With puppet 4, we made a change to how prefetch failures are handled
by the transaction[1]. This is actually a pretty good change, as it
prevents puppet from some nasty misbehaviors.

I still don't think it's the "correct" behavior, though. Aborting the
entire catalog because one resource type is broken doesn't seem like
the best behavior, especially when it comes to reporting[2]

I feel like the correct behavior is something like this:

* If an exception escapes a prefetch, mark all resources of that type
  in the catalog as failed and do not try to apply them

Background for a question: 

Wrt exceptions in prefetch, as of 4.0 there is a distinction between the expected/supported exceptions (there are two: Puppet::MissingCommand and LoadError) and everything else.

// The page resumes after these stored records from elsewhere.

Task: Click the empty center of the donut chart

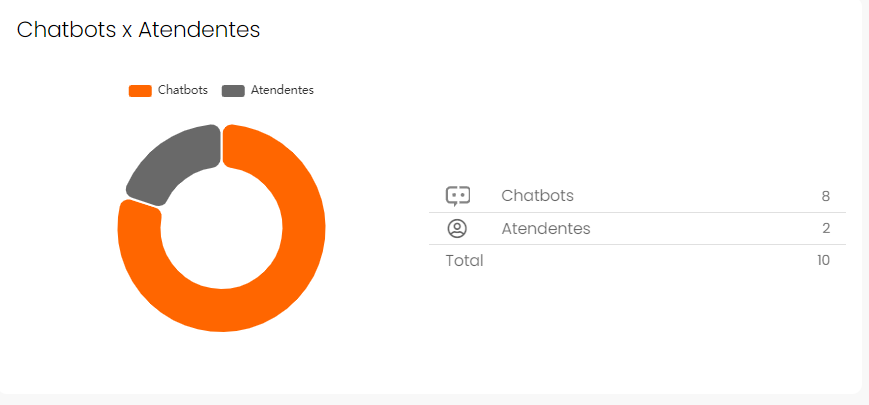Action: click(221, 228)
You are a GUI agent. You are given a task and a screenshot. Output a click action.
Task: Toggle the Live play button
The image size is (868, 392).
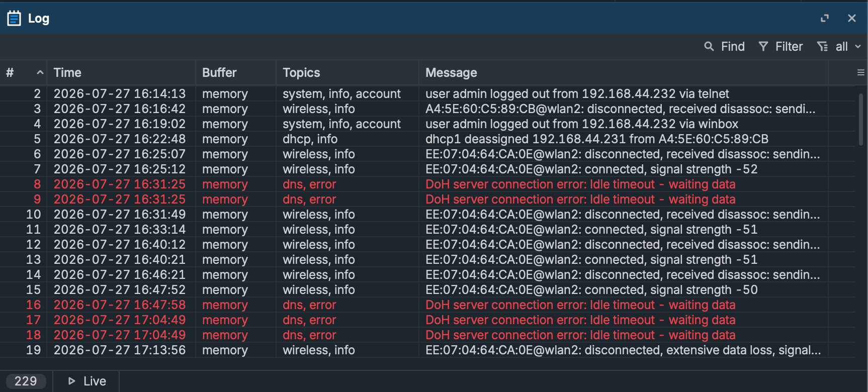pyautogui.click(x=86, y=381)
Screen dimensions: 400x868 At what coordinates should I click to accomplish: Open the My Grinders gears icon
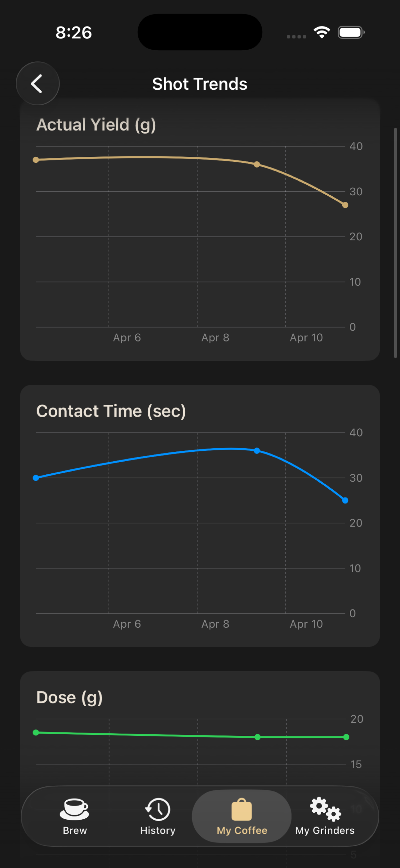click(x=325, y=809)
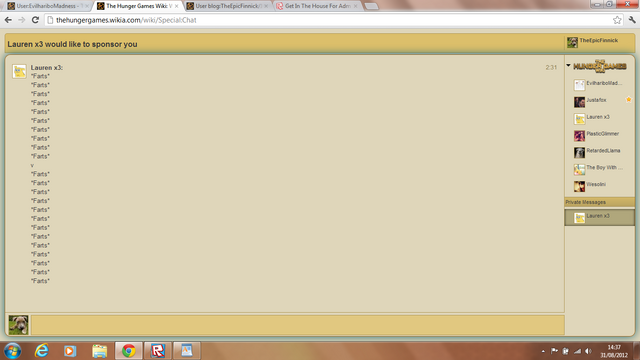Image resolution: width=640 pixels, height=360 pixels.
Task: Click the chat message input box
Action: 298,325
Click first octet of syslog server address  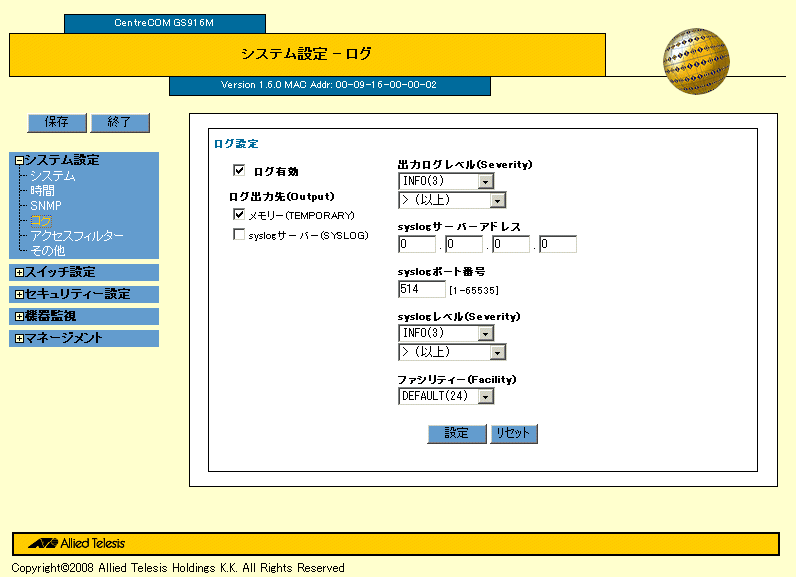tap(417, 244)
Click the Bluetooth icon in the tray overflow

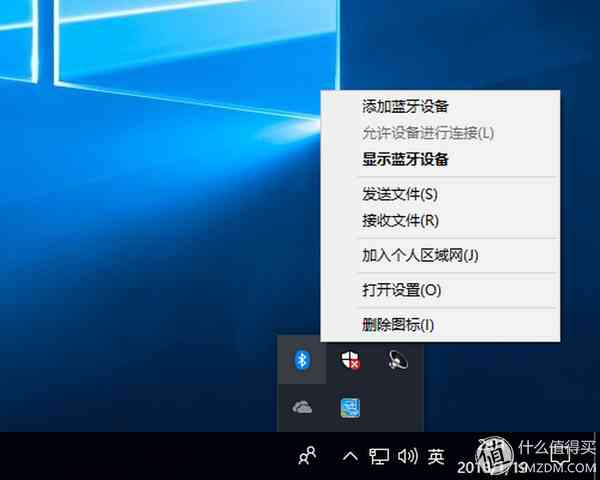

I'm not sure this is *super* well documented, but it is mentioned as a breaking change in the 4.0 release notes:


and the rescue in question is here:


So with that in mind, is the proposal here about the handling of the two supported exceptions or the handling of other exceptions?

For the two supported exceptions, this seems like a reasonable behavior change and could also speed up catalog application in this failure case.

For *other* exceptions, I'm not sure. I walked away from PUP-3656 thinking that those two exceptions were now part of the contract we're specifying for providers. If so, a provider that throws any *other* exception has a bug which should be fixed, and we could be making matters worse by trying to soldier on. I.e. this seems like a situation where it's better to fail hard and the user should file a bug, upgrade/downgrade the module, etc.

Btw (and perhaps I should have asked this from the get-go before opining above): what was the exception in PUP-4813 that precipitated this thread?


* Make it possible to fail resources from *within* a prefetch. This
  lets a sufficiently smart prefetch handle the case when only some of
  its resources are hosed (parsedfile resources with multiple targets,
  for example, might be only partially unfetchable)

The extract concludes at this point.